In den vergangenen Monaten hat David Alaba keinen Hehl daraus gemacht, sich durchaus vorstellen zu können, eines Tages noch für einen anderen Verein als den FC Bayern München zu spielen. Nicht ausgeschlossen nun, dass ein Wechsel bereits in der kommenden Transferperiode zum Thema wird.

Alabas bis 2021 laufender Vertrag beim FC Bayern wurde bislang nicht verlängert. Laut der katalanischen Sport auch deshalb, weil Alaba die Vertragsgespräche gestoppt habe, um sich alle Optionen offenzuhalten. Weil die Bayern den 27-Jährigen nicht nach Vertragsende ablösefrei ziehen lassen möchten, rückt automatisch der Sommer 2020 als möglicher Wechselzeitpunkt in den Blickpunkt.

Auch Real Madrid wohl interessiert

Interesse an Alaba wird mehreren englischen Vereinen, vor allem aber auch Real Madrid und dem FC Barcelona nachgesagt. Barca soll allerdings laut der „Sport“ nicht bereit sein, Alabas Gehaltsvorstellungen von mehr als acht Millionen Euro netto zu erfüllen.
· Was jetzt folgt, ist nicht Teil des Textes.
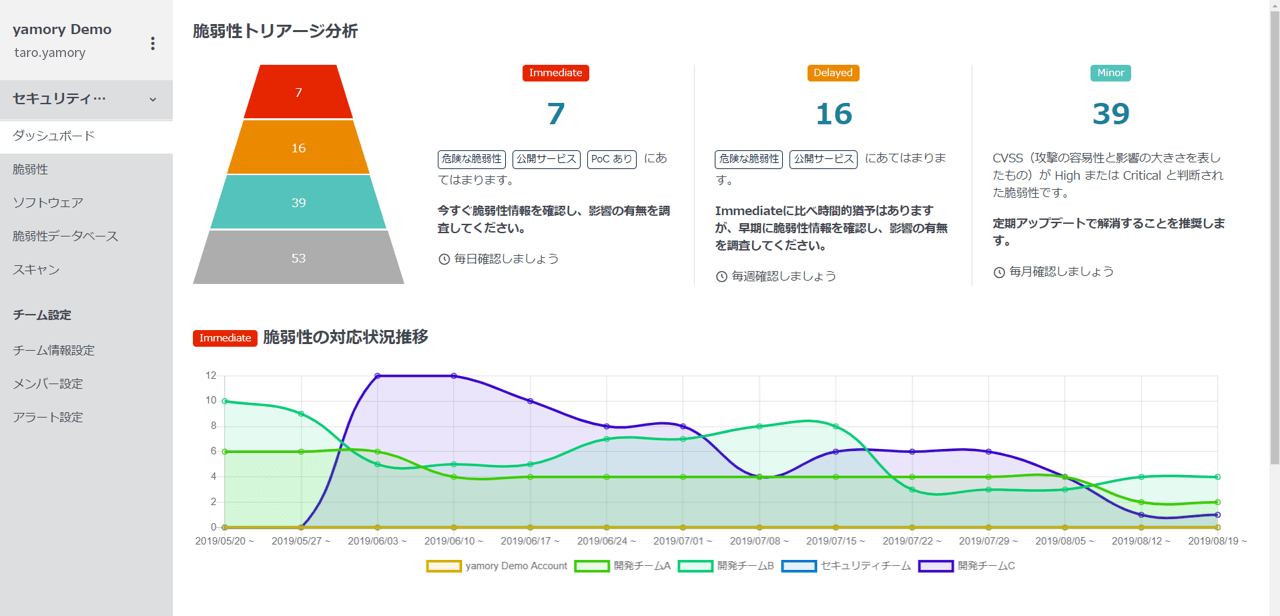Click the red Immediate funnel segment showing 7

(298, 93)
Zudem sollen die Katalanen bestrebt sein, die Ablöse in Grenzen zu halten.

In diesem Zusammenhang soll von Seiten Barcas auch ein Tauschgeschäft ein Thema sein. Klar, dass man in diesem Zusammenhang direkt an Philippe Coutinho denkt. Dass die Bayern den bislang von Barcelona ausgeliehenen Brasilianer halten wollen, ist im Moment aber eher fraglich.